== Collected data entries ==
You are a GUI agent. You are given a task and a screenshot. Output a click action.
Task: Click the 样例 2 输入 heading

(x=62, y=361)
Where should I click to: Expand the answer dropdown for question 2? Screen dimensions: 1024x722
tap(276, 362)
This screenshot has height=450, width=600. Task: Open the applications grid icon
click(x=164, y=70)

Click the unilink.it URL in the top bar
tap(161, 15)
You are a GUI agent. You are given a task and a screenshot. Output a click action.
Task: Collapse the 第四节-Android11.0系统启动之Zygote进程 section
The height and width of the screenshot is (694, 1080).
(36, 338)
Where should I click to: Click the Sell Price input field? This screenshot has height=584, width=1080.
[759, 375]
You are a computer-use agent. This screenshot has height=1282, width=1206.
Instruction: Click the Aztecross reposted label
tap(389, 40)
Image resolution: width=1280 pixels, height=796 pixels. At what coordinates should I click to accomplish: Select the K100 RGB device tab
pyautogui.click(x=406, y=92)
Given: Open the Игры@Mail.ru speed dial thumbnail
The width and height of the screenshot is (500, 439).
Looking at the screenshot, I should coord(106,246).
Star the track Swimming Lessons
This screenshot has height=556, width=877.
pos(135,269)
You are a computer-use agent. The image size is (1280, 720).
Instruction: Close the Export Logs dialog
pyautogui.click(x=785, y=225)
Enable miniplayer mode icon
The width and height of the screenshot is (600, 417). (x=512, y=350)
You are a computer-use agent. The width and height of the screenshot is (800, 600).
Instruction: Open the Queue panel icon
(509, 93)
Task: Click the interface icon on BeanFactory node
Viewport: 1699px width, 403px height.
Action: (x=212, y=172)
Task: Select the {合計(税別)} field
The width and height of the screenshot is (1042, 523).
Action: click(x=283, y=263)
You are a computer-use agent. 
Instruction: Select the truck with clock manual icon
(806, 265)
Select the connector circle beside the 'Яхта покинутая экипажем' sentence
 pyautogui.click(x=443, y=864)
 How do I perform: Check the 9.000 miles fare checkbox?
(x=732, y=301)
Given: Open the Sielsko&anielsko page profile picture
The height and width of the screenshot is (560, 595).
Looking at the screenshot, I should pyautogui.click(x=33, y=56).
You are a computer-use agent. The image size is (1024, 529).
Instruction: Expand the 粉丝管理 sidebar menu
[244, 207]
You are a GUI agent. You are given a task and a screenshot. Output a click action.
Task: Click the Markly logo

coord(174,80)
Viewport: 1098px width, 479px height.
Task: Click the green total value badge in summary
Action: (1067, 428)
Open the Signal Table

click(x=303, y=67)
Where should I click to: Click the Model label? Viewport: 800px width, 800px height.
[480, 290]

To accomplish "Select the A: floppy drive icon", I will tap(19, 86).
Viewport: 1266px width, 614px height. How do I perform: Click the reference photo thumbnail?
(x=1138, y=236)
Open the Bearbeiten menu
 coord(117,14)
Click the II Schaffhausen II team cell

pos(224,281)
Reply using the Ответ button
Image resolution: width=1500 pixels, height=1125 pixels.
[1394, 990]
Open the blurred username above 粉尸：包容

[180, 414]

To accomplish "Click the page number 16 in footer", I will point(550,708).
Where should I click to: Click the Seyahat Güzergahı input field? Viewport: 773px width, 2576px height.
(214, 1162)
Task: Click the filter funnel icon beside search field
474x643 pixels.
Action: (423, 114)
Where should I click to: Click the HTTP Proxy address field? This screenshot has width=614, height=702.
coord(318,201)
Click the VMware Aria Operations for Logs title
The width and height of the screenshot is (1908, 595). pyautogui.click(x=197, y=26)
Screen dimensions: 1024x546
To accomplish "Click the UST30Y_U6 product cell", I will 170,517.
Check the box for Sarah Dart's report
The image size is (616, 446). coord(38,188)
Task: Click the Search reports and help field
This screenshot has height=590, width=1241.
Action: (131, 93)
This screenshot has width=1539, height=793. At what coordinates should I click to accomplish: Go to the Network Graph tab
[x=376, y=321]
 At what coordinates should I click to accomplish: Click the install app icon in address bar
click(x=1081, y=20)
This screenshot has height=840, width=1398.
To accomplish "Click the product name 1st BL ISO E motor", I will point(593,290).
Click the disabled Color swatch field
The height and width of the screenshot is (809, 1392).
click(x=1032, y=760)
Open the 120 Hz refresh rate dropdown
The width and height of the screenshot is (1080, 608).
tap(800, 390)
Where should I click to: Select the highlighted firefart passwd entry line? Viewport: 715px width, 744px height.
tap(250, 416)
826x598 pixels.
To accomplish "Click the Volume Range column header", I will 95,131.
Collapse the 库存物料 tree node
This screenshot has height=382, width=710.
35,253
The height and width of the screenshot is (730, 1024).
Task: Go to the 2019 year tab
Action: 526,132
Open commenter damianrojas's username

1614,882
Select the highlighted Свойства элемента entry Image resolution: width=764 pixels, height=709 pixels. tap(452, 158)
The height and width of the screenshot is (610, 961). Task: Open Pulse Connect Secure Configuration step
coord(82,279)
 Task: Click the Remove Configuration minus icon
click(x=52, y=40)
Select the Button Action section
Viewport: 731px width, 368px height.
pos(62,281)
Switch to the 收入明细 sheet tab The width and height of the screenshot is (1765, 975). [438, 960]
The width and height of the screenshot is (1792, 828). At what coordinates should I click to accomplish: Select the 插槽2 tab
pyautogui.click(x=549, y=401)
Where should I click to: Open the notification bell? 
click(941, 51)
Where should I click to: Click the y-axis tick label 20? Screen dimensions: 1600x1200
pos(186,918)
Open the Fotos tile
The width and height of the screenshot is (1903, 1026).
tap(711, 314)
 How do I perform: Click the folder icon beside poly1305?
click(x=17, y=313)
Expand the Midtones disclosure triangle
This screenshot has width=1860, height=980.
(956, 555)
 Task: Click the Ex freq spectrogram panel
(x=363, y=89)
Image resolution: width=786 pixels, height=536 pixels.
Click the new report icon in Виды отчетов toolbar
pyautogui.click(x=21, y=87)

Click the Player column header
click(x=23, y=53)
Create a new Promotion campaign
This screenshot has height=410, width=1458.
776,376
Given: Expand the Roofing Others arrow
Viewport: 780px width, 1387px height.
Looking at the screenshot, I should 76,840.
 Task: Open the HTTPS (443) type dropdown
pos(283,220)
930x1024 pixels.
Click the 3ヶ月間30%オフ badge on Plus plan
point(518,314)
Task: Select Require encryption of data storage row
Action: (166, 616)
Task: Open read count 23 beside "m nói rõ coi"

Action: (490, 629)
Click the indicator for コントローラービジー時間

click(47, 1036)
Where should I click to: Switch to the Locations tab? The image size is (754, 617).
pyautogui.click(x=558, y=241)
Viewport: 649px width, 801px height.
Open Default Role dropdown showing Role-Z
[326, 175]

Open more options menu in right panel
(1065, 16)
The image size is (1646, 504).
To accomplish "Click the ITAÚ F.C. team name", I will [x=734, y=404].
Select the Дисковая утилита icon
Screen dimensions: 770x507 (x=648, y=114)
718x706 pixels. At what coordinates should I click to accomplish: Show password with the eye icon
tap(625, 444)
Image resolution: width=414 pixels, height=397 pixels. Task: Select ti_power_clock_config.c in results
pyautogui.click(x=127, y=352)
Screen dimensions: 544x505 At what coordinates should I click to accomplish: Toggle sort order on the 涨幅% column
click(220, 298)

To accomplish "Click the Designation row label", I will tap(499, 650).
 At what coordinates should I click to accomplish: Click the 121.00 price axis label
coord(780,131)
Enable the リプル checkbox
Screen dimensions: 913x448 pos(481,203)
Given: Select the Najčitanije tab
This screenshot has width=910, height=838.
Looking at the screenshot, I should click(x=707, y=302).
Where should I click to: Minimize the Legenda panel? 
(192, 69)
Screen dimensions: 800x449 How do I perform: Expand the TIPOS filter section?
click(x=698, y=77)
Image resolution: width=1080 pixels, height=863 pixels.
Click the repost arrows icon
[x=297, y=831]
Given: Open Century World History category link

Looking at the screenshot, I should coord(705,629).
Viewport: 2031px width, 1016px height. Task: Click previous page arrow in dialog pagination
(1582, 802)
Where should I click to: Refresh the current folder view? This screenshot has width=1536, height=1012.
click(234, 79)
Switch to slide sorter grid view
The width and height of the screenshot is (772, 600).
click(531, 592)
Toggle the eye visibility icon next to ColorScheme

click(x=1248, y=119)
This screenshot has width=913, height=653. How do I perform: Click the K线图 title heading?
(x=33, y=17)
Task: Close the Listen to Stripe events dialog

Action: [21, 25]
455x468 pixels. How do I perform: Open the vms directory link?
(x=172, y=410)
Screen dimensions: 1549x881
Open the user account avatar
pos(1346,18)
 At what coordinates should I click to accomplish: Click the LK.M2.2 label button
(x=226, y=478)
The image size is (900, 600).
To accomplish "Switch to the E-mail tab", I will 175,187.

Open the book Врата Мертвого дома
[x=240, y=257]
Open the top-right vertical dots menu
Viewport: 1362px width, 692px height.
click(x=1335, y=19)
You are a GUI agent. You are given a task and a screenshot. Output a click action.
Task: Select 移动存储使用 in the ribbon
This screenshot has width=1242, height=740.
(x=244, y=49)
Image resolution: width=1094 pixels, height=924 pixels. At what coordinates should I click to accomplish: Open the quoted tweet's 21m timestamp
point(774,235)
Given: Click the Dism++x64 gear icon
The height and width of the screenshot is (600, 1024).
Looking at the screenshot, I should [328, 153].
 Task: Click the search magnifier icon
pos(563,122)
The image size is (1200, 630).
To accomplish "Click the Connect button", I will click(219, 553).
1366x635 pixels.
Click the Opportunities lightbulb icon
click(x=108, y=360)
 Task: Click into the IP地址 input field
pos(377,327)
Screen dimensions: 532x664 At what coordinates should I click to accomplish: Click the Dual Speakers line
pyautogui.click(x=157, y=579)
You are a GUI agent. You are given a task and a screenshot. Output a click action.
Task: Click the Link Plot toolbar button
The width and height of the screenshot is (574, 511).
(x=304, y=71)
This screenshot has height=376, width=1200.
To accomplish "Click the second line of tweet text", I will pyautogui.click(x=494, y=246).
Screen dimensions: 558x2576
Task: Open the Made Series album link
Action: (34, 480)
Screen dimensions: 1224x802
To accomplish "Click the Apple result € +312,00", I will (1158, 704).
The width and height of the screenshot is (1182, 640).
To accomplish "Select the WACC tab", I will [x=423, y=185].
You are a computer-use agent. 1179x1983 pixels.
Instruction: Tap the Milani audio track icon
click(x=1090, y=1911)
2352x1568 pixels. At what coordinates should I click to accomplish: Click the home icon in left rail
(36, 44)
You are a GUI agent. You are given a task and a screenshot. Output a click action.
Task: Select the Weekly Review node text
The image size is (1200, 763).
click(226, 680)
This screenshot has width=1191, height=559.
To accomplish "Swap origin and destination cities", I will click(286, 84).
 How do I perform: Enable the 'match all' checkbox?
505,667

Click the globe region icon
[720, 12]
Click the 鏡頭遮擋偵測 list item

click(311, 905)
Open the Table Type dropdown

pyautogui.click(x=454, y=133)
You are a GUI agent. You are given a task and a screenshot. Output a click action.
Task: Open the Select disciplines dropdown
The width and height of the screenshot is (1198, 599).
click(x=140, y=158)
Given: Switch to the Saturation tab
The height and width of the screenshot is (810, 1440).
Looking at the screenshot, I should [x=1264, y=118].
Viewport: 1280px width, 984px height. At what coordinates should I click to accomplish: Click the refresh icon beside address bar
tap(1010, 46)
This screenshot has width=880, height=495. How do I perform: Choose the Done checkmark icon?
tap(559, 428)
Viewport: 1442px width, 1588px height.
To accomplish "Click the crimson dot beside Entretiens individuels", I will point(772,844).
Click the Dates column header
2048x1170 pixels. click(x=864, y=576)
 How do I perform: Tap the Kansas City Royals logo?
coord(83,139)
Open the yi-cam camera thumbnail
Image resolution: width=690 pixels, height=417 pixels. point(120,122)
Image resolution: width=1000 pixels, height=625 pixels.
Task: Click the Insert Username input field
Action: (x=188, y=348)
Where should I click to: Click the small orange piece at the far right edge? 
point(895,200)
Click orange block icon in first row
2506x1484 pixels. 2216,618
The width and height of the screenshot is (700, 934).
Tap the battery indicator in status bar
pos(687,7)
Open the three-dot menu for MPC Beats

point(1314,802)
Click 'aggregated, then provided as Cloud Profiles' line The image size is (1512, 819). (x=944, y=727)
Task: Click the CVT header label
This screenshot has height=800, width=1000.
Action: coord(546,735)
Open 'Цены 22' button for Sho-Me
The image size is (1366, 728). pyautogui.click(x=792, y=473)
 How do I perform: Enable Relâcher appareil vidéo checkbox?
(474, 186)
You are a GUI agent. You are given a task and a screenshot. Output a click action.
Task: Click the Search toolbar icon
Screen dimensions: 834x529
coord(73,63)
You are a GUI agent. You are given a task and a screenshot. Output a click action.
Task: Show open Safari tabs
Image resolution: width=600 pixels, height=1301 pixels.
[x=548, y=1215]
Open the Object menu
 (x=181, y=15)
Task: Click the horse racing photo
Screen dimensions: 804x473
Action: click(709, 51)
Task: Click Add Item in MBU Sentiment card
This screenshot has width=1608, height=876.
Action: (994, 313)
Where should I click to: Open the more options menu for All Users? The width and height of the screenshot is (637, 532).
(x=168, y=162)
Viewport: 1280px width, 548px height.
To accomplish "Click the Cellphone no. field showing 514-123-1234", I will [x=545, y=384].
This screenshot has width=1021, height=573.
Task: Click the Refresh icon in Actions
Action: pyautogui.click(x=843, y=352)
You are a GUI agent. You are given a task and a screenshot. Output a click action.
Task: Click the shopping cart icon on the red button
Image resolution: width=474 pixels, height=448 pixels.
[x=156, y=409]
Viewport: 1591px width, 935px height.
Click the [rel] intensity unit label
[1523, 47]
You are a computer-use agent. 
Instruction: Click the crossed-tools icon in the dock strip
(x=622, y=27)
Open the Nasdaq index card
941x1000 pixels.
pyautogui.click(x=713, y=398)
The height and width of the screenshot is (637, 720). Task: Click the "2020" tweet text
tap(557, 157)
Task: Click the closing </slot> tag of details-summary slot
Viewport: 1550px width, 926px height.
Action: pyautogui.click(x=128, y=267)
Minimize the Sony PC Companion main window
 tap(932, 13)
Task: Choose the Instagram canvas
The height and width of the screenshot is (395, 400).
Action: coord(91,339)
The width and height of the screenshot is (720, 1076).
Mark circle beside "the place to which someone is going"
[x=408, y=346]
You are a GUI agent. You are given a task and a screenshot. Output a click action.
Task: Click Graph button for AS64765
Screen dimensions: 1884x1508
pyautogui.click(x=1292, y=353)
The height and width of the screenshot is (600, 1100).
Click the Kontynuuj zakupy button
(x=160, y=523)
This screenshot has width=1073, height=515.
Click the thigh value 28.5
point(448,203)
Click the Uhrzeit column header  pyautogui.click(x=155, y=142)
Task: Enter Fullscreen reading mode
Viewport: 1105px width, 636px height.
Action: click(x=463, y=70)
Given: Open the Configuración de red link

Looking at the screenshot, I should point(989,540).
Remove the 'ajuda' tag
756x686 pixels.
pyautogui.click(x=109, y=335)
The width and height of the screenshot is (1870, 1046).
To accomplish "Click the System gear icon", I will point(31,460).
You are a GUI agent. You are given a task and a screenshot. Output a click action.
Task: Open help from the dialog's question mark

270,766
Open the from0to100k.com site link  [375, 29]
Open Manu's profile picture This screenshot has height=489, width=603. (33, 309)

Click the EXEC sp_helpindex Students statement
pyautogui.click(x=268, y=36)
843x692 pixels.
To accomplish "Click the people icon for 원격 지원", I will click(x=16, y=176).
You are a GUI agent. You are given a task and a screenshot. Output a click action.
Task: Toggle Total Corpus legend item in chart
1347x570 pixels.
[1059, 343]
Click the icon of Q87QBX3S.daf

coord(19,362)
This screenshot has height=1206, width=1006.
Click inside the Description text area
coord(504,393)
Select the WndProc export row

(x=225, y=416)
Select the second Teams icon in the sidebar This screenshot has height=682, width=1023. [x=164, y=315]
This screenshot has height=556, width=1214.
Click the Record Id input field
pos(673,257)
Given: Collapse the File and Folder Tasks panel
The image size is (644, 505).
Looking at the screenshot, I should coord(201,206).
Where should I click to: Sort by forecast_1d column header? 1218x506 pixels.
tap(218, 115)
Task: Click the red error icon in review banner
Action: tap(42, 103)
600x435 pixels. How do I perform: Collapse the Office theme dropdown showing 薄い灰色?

== What this task involves ==
Look for the string "computer" in the records, and copy every line where it is found.

== Answer for this exercise ==
You are a computer-use agent. This screenshot has height=1282, width=1206.
You are a computer-use agent. The image size is (1280, 720).
You are a computer-use agent. The width and height of the screenshot is (800, 600).
You are a computer-use agent. 
You are a computer-use agent. The image size is (1024, 529).
You are a computer-use agent. 1179x1983 pixels.
You are a computer-use agent. 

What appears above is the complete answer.